▶ [Given exercise] Transcribe the records verbatim, from the start through the line containing "[x=348, y=250]", both ends included, and nothing beyond.
--
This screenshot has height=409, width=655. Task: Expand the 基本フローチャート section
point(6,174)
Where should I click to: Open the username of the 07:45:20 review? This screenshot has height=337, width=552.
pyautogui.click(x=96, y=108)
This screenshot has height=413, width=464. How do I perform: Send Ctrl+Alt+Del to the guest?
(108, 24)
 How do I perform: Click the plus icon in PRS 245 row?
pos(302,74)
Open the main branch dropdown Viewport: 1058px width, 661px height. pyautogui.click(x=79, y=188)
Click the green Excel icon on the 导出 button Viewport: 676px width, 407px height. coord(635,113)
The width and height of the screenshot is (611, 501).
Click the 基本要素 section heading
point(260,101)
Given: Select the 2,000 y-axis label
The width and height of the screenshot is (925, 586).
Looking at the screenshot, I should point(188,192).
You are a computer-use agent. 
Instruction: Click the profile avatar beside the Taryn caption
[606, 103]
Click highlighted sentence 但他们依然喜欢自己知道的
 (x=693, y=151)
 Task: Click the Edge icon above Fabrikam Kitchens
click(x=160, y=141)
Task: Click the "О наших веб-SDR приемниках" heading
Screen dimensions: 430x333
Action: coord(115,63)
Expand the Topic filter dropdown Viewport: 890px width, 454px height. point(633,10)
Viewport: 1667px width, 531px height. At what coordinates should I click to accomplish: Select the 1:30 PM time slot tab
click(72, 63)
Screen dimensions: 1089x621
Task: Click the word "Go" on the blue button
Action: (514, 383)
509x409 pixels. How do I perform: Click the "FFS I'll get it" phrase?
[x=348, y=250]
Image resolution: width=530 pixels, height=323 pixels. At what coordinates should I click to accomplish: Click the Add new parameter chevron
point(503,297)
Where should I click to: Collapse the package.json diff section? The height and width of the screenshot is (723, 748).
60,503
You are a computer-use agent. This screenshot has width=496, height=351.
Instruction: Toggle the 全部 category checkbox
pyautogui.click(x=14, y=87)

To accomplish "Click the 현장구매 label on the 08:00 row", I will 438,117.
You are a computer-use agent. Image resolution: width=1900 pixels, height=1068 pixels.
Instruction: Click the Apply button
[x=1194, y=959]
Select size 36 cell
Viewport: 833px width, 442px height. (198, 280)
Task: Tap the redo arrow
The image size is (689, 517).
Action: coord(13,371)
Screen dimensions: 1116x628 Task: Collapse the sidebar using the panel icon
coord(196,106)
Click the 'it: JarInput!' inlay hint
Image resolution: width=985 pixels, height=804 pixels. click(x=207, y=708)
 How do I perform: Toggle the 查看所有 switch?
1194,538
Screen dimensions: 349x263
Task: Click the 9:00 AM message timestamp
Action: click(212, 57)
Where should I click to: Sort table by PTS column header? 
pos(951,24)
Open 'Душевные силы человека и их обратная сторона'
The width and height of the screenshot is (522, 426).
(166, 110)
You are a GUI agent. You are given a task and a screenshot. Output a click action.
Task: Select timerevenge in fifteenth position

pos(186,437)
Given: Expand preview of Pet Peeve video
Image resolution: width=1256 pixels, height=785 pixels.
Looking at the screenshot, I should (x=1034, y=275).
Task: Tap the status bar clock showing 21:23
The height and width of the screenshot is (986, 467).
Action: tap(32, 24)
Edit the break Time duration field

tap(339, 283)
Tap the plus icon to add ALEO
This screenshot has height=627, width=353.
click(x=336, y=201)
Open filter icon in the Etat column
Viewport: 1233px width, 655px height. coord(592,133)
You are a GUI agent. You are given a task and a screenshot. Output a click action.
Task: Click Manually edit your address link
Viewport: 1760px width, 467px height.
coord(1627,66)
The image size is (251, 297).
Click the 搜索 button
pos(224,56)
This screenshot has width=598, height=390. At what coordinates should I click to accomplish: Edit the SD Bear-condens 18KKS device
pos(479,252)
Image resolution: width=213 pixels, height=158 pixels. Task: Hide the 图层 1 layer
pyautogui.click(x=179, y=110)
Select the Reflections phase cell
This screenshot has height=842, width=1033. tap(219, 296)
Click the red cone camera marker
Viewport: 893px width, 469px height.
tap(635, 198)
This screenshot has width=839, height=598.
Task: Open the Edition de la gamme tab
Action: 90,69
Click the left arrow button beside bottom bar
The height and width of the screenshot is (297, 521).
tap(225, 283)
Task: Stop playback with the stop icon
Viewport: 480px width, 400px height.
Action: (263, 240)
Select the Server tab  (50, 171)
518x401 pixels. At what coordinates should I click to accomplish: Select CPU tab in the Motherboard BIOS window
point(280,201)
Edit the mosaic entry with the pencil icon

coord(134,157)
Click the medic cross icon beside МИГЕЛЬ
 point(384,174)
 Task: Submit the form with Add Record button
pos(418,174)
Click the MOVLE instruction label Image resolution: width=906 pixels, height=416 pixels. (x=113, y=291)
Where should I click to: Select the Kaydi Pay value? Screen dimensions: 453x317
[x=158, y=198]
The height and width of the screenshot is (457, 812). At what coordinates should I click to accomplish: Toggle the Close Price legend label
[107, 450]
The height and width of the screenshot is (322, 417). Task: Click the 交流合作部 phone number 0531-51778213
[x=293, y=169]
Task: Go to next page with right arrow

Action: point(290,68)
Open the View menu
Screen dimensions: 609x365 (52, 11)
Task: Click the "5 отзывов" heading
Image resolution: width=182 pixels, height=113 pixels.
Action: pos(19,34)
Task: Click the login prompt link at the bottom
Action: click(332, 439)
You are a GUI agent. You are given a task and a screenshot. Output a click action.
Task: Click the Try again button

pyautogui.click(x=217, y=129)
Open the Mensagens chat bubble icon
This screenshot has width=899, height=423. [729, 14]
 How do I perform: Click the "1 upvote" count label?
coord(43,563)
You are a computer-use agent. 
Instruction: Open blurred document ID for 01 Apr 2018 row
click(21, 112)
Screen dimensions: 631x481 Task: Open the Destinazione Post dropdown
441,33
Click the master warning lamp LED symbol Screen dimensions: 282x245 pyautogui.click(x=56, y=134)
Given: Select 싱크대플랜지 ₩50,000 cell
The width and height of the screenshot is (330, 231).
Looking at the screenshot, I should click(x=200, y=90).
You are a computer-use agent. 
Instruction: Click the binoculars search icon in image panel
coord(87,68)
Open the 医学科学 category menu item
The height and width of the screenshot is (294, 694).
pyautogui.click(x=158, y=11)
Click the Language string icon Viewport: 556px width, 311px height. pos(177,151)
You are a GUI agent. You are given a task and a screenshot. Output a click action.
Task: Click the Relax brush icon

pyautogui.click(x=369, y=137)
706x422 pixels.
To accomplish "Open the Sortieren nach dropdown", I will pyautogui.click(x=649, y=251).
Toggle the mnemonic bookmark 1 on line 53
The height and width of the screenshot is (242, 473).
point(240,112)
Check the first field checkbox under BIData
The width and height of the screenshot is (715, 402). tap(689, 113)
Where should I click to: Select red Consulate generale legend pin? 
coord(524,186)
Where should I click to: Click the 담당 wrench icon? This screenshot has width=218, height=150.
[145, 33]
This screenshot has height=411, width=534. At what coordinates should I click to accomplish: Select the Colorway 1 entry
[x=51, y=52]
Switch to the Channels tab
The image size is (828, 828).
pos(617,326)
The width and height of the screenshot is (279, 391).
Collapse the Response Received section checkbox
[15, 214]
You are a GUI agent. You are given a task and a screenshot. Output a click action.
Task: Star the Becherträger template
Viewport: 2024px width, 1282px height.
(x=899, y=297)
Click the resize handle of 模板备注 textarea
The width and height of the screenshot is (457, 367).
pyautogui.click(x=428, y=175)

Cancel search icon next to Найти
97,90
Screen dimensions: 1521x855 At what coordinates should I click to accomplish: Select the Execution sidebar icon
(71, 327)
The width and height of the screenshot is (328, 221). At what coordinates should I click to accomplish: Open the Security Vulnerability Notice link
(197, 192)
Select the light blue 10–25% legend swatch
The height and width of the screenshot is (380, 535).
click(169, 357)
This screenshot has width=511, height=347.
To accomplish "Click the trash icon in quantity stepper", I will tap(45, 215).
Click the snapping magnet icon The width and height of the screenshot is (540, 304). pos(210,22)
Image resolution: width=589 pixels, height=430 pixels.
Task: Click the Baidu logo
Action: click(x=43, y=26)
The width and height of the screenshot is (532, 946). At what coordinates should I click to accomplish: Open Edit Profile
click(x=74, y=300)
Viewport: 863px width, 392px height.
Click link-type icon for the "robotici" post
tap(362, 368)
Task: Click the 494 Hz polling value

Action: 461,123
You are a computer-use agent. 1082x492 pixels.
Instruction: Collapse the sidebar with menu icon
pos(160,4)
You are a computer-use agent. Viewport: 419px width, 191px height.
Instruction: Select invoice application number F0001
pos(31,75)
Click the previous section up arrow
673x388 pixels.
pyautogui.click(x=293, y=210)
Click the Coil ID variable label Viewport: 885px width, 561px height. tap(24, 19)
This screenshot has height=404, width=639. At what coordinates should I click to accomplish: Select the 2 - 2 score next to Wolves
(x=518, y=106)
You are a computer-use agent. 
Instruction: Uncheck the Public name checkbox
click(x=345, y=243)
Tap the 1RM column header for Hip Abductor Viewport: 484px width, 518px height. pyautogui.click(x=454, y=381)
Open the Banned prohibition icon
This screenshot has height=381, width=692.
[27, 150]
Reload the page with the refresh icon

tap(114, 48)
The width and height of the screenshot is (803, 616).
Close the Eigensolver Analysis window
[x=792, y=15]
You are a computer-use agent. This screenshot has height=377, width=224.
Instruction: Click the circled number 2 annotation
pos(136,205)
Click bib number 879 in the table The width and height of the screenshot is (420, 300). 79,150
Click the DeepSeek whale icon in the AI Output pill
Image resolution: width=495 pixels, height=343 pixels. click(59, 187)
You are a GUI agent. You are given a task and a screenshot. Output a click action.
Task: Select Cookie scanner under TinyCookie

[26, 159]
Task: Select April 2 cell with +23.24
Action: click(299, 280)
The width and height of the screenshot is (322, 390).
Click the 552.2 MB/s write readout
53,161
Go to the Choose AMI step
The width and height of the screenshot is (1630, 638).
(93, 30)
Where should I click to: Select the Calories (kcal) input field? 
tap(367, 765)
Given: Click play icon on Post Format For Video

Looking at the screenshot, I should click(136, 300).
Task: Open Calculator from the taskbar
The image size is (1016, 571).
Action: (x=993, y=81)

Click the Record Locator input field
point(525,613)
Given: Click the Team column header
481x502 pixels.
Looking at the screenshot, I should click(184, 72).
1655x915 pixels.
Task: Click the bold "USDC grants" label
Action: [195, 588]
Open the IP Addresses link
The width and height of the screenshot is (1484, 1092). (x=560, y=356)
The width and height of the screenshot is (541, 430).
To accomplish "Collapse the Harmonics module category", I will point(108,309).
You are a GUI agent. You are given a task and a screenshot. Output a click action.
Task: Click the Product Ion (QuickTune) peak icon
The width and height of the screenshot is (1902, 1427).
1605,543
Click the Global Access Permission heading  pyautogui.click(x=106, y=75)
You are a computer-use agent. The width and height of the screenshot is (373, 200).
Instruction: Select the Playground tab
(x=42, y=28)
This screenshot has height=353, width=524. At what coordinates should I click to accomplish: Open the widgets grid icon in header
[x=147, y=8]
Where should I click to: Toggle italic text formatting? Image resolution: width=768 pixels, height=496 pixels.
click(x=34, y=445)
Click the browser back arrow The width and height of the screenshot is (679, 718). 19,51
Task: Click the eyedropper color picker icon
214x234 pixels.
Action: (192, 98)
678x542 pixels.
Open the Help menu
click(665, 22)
--
▶ [Exercise answer]
This screenshot has height=409, width=655. Task: Expand the 基本フローチャート section
point(6,174)
Where should I click to: Open the username of the 07:45:20 review? This screenshot has height=337, width=552.
pyautogui.click(x=96, y=108)
This screenshot has height=413, width=464. How do I perform: Send Ctrl+Alt+Del to the guest?
(108, 24)
 How do I perform: Click the plus icon in PRS 245 row?
pos(302,74)
Open the main branch dropdown Viewport: 1058px width, 661px height. pyautogui.click(x=79, y=188)
Click the green Excel icon on the 导出 button Viewport: 676px width, 407px height. coord(635,113)
The width and height of the screenshot is (611, 501).
Click the 基本要素 section heading
point(260,101)
Given: Select the 2,000 y-axis label
The width and height of the screenshot is (925, 586).
Looking at the screenshot, I should point(188,192).
You are a computer-use agent. 
Instruction: Click the profile avatar beside the Taryn caption
[606, 103]
Click highlighted sentence 但他们依然喜欢自己知道的
 (x=693, y=151)
 Task: Click the Edge icon above Fabrikam Kitchens
click(x=160, y=141)
Task: Click the "О наших веб-SDR приемниках" heading
Screen dimensions: 430x333
Action: coord(115,63)
Expand the Topic filter dropdown Viewport: 890px width, 454px height. point(633,10)
Viewport: 1667px width, 531px height. At what coordinates should I click to accomplish: Select the 1:30 PM time slot tab
click(72, 63)
Screen dimensions: 1089x621
Task: Click the word "Go" on the blue button
Action: (514, 383)
509x409 pixels. How do I perform: Click the "FFS I'll get it" phrase?
[x=348, y=250]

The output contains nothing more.